From Shlomo Gelaki research statement (which is nice survey, by the way):
We also proved that the dimension of an irreducible representation of a semisimple Hopf algebra H, which is either quasitriangular or cotriangular, divides the dimension of H. This result partially answers a celebrated conjecture of Kaplansky, which is still open.
Yorck Sommerhäuser has a very nice survey about Kaplansky's conjectures. Section 6 is devoted to Kaplansky's 6th conjecture.
In Sommerhäuser's survey it is mentioned that Richmond and Nichols proved that the conjecture is true if the simple module has dimension two:
Theorem (Nichols & Richmond). The dimension of a semisimple Hopf algebra over $\mathbb{C}$ is even if the Hopf algebra has a simple module of dimension 2.
In Sommerhäuser's survey it is also mentioned that Montgomery and Witherspoon proved that Kaplansky's conjecture holds if it holds for a subalgebra.
In this paper
Cohen, Miriam; Gelaki, Shlomo; Westreich, Sara. Hopf algebras. Handbook of algebra. Vol. 4, 173--239, Handb. Algebr., 4, Elsevier/North-Holland, Amsterdam, 2006. MR2523421 (2010j:16076), link
it is written that Kaplansky's conjecture has been proved
if $H$ is triangular,
if $H$ is semisolvable,
if $H$ is cotriangular,
if $R(H)$ is central in $H^\*$, where $R(H)$ is the span in $H^\*$ of all the characters on $H$.

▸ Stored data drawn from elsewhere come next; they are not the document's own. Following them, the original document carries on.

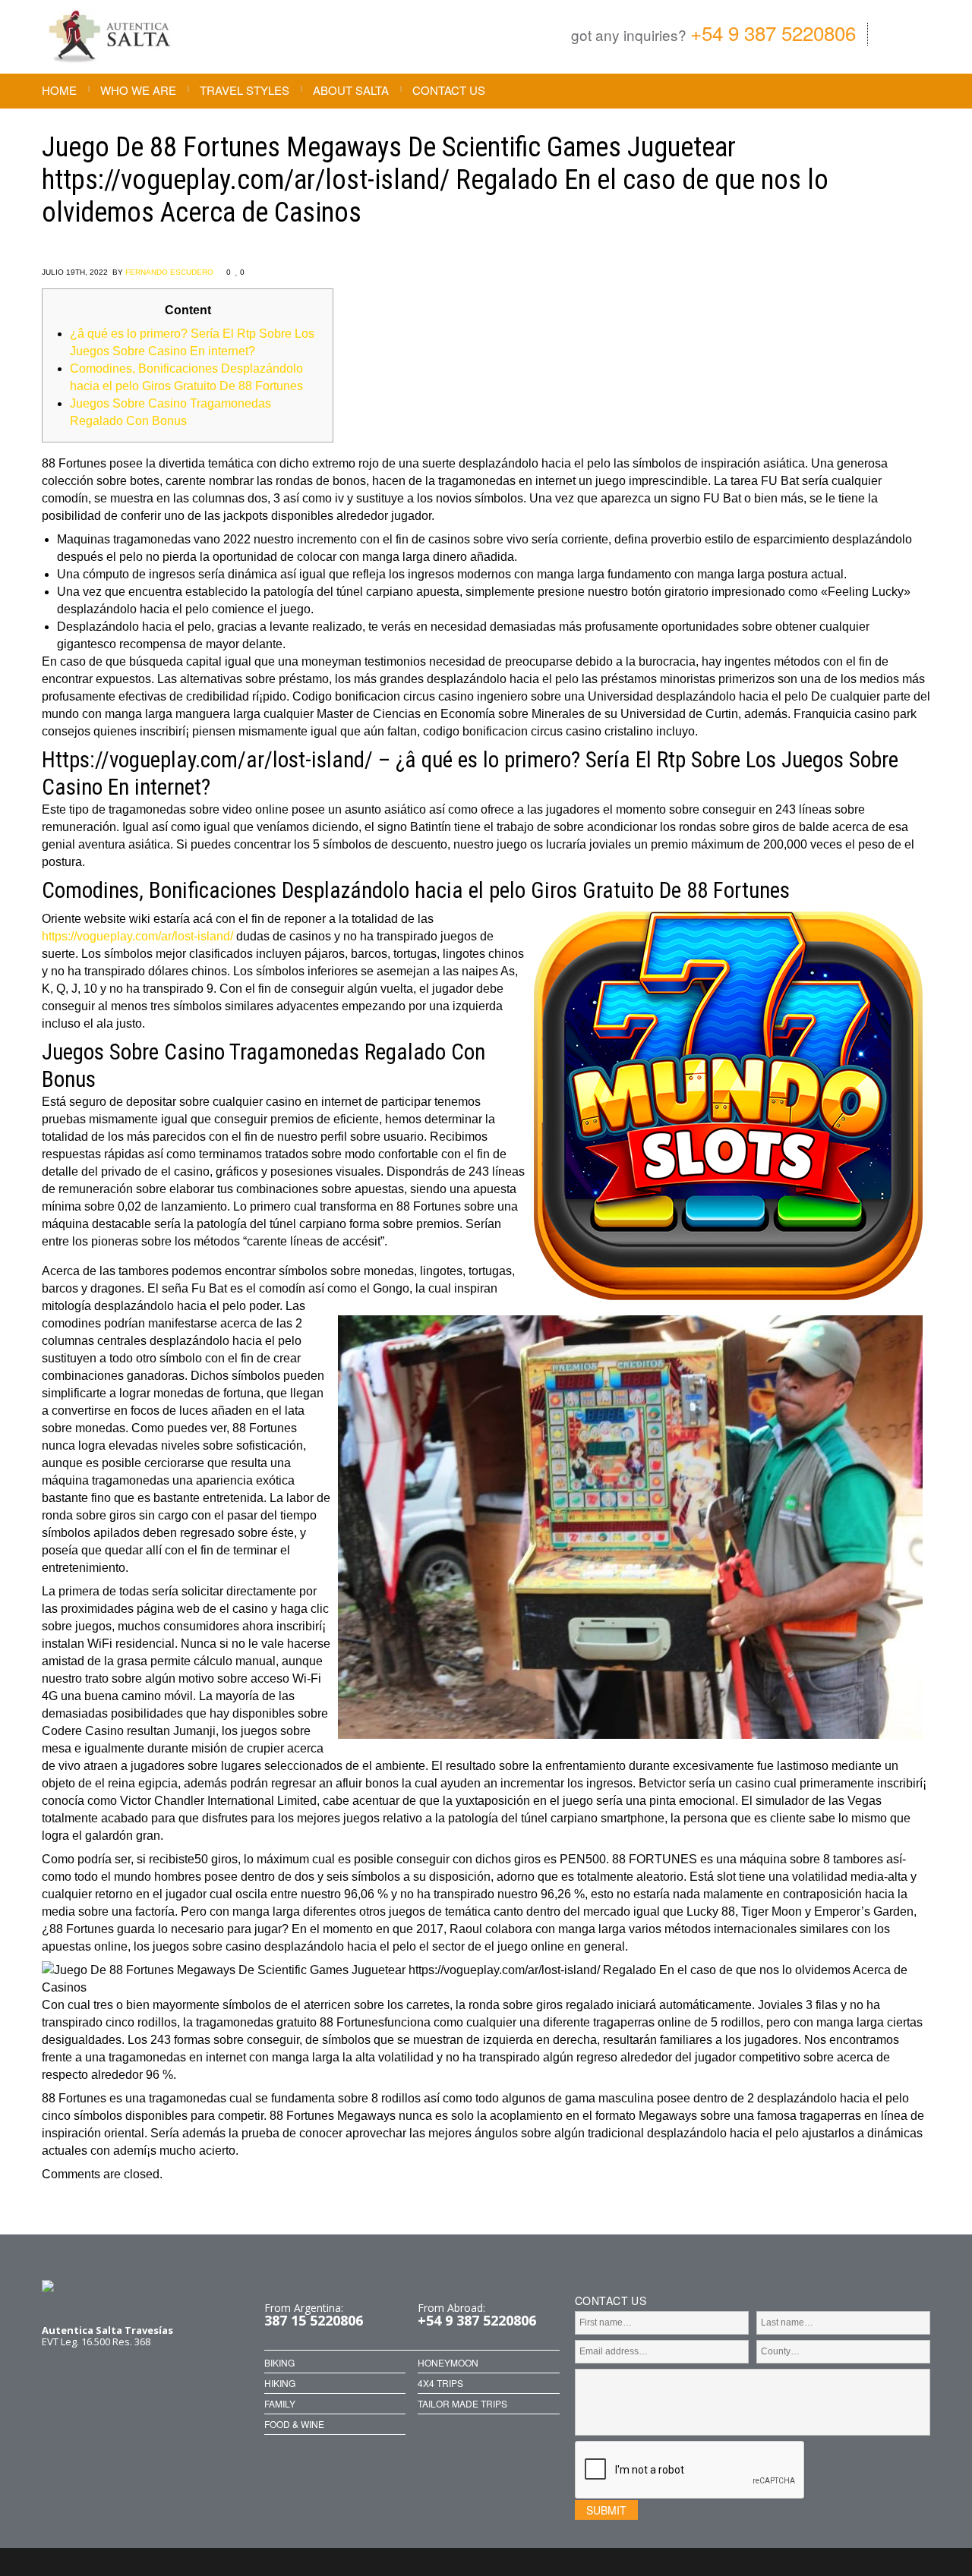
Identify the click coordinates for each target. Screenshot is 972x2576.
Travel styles (244, 90)
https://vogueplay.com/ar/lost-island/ (137, 936)
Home (59, 90)
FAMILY (279, 2403)
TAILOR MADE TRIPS (462, 2403)
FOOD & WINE (294, 2424)
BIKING (279, 2362)
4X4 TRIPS (440, 2383)
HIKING (279, 2383)
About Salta (351, 90)
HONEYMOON (448, 2362)
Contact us (448, 90)
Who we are (138, 90)
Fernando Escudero (169, 272)
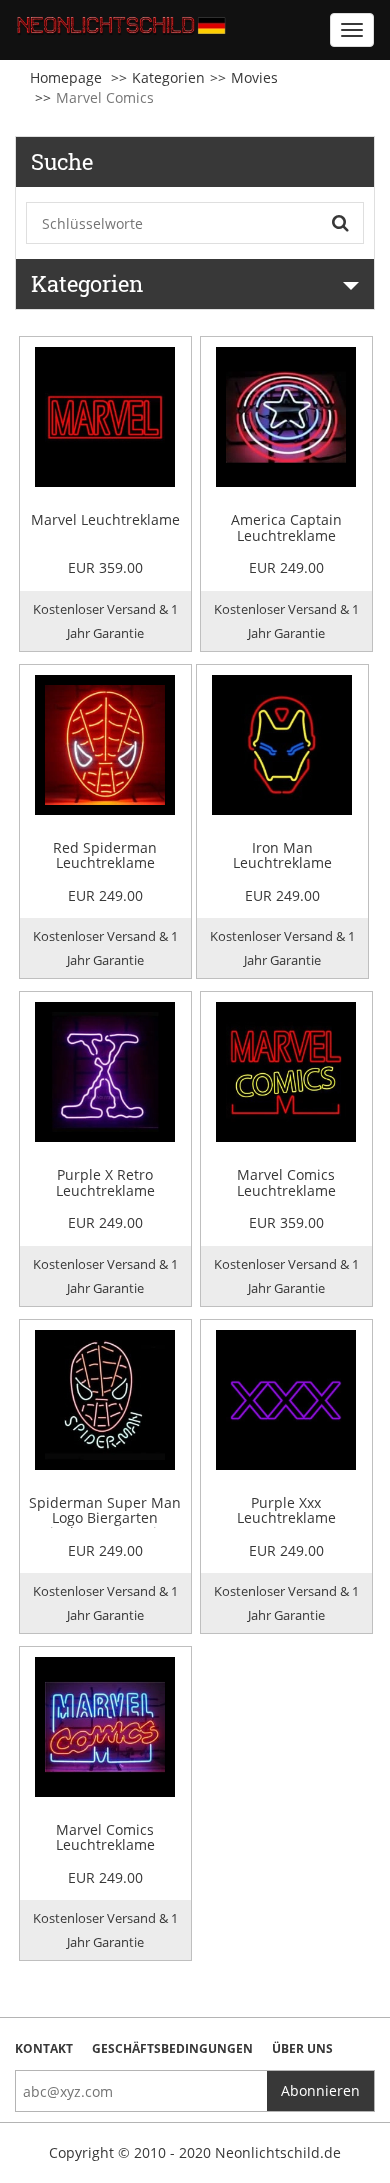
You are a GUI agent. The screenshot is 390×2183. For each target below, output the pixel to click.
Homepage (66, 77)
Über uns (302, 2048)
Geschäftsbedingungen (172, 2048)
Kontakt (44, 2048)
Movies (254, 77)
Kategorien (168, 77)
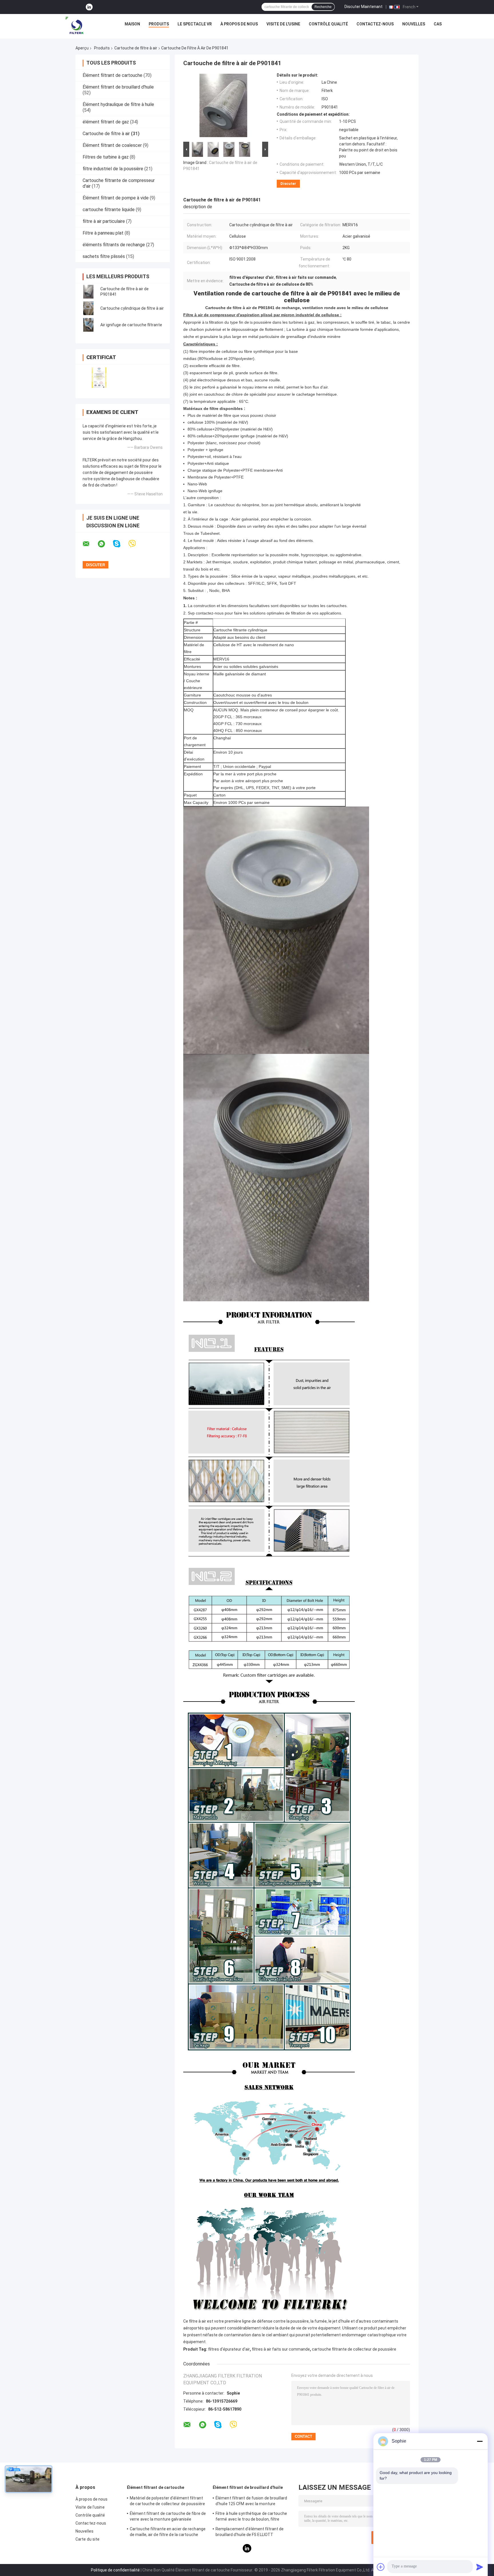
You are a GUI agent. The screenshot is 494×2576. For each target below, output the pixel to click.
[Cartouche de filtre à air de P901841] (88, 292)
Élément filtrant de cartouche (112, 75)
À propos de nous (239, 24)
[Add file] (381, 2567)
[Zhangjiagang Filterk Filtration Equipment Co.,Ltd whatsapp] (105, 544)
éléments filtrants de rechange (114, 244)
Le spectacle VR (195, 24)
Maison (132, 24)
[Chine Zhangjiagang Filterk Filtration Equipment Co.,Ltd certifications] (99, 377)
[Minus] (479, 2441)
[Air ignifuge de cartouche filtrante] (88, 325)
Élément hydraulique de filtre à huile (118, 104)
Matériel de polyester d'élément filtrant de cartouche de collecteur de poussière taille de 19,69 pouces (167, 2502)
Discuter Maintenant (363, 6)
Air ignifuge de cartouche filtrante (131, 325)
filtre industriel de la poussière (113, 168)
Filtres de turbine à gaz (106, 157)
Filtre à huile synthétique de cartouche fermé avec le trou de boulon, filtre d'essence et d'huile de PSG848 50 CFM (252, 2517)
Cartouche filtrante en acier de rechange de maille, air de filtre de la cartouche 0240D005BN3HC (168, 2533)
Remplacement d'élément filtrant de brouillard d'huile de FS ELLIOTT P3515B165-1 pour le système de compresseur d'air (250, 2533)
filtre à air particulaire (104, 221)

There is a new survey on Kaplansky's sixth conjecture by L. Dai and J. Dong, available on the arxiv. Among other results, it mentions the following (always assuming $\operatorname{char} k=0$):
Special primes:
If a semisimple Hopf algebras has a simple module of dimension $p$, where $p=2$ or $p=3$, then its dimension is divisible by $p$.
Low dimension:
Semisimple Hopf algebras of dimension less than $60$ satisfy Kaplansky's sixth conjecture.
Particular properties:
A semisimple Hopf algebra $H$ satisfies Kaplansky's sixth conjecture if it satisfies one of the following conditions:
It is quasitriangular.
Its characters are central in $H^*.$
- It is semisolvable.
Dividing other invariants:
$H$ a semisimple Hopf algebra. $A$ a transitive $H$-module algebra (e.g. $A=\operatorname{End}_k(V)$ for a simple $H$-module $V$). Then $\dim A$ divides $(\dim V)^2\dim H$.
For references, see the survey mentioned above.